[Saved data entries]

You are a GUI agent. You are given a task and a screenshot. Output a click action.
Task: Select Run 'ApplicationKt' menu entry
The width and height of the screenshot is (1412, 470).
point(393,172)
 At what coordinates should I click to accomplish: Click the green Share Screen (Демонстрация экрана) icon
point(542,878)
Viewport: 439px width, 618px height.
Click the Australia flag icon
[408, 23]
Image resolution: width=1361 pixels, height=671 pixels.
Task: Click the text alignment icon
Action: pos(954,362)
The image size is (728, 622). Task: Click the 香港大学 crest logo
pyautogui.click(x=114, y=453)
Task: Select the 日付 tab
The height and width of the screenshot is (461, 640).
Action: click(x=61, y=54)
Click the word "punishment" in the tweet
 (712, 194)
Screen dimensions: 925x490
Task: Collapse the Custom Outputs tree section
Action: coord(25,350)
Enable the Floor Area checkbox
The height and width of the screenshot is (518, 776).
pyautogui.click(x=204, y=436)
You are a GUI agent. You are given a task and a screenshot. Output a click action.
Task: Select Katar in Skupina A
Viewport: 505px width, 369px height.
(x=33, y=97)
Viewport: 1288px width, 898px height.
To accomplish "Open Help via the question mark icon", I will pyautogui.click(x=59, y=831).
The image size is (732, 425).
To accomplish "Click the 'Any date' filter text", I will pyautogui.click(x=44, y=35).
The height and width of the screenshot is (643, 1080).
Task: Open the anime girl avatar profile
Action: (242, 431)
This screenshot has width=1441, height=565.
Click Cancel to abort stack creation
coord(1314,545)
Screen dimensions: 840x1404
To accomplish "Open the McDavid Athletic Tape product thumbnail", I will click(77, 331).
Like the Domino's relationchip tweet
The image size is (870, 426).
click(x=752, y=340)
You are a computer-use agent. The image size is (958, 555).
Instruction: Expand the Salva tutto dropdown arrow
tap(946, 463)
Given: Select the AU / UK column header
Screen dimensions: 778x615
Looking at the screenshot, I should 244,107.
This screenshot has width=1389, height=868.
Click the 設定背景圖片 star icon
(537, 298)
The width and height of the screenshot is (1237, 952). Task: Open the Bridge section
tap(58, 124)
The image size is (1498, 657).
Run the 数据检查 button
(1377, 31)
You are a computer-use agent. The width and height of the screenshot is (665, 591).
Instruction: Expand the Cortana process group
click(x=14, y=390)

• WORK TO BE COMPLETED
Word for word, return each of the entries shown above.

• SOLUTION TO THE EXERCISE
You are a GUI agent. You are given a task and a screenshot. Output a click action.
Task: Select Run 'ApplicationKt' menu entry
The width and height of the screenshot is (1412, 470).
point(393,172)
 At what coordinates should I click to accomplish: Click the green Share Screen (Демонстрация экрана) icon
point(542,878)
Viewport: 439px width, 618px height.
Click the Australia flag icon
[408, 23]
Image resolution: width=1361 pixels, height=671 pixels.
Task: Click the text alignment icon
Action: pos(954,362)
The image size is (728, 622). Task: Click the 香港大学 crest logo
pyautogui.click(x=114, y=453)
Task: Select the 日付 tab
The height and width of the screenshot is (461, 640).
Action: click(x=61, y=54)
Click the word "punishment" in the tweet
 (712, 194)
Screen dimensions: 925x490
Task: Collapse the Custom Outputs tree section
Action: coord(25,350)
Enable the Floor Area checkbox
The height and width of the screenshot is (518, 776).
pyautogui.click(x=204, y=436)
You are a GUI agent. You are given a task and a screenshot. Output a click action.
Task: Select Katar in Skupina A
Viewport: 505px width, 369px height.
(x=33, y=97)
Viewport: 1288px width, 898px height.
To accomplish "Open Help via the question mark icon", I will pyautogui.click(x=59, y=831).
The image size is (732, 425).
To accomplish "Click the 'Any date' filter text", I will pyautogui.click(x=44, y=35).
The height and width of the screenshot is (643, 1080).
Task: Open the anime girl avatar profile
Action: (242, 431)
This screenshot has width=1441, height=565.
Click Cancel to abort stack creation
coord(1314,545)
Screen dimensions: 840x1404
To accomplish "Open the McDavid Athletic Tape product thumbnail", I will click(77, 331).
Like the Domino's relationchip tweet
The image size is (870, 426).
click(x=752, y=340)
You are a computer-use agent. The image size is (958, 555).
Instruction: Expand the Salva tutto dropdown arrow
tap(946, 463)
Given: Select the AU / UK column header
Screen dimensions: 778x615
Looking at the screenshot, I should 244,107.
This screenshot has width=1389, height=868.
Click the 設定背景圖片 star icon
(537, 298)
The width and height of the screenshot is (1237, 952). Task: Open the Bridge section
tap(58, 124)
The image size is (1498, 657).
Run the 数据检查 button
(1377, 31)
You are a computer-use agent. The width and height of the screenshot is (665, 591).
Instruction: Expand the Cortana process group
click(x=14, y=390)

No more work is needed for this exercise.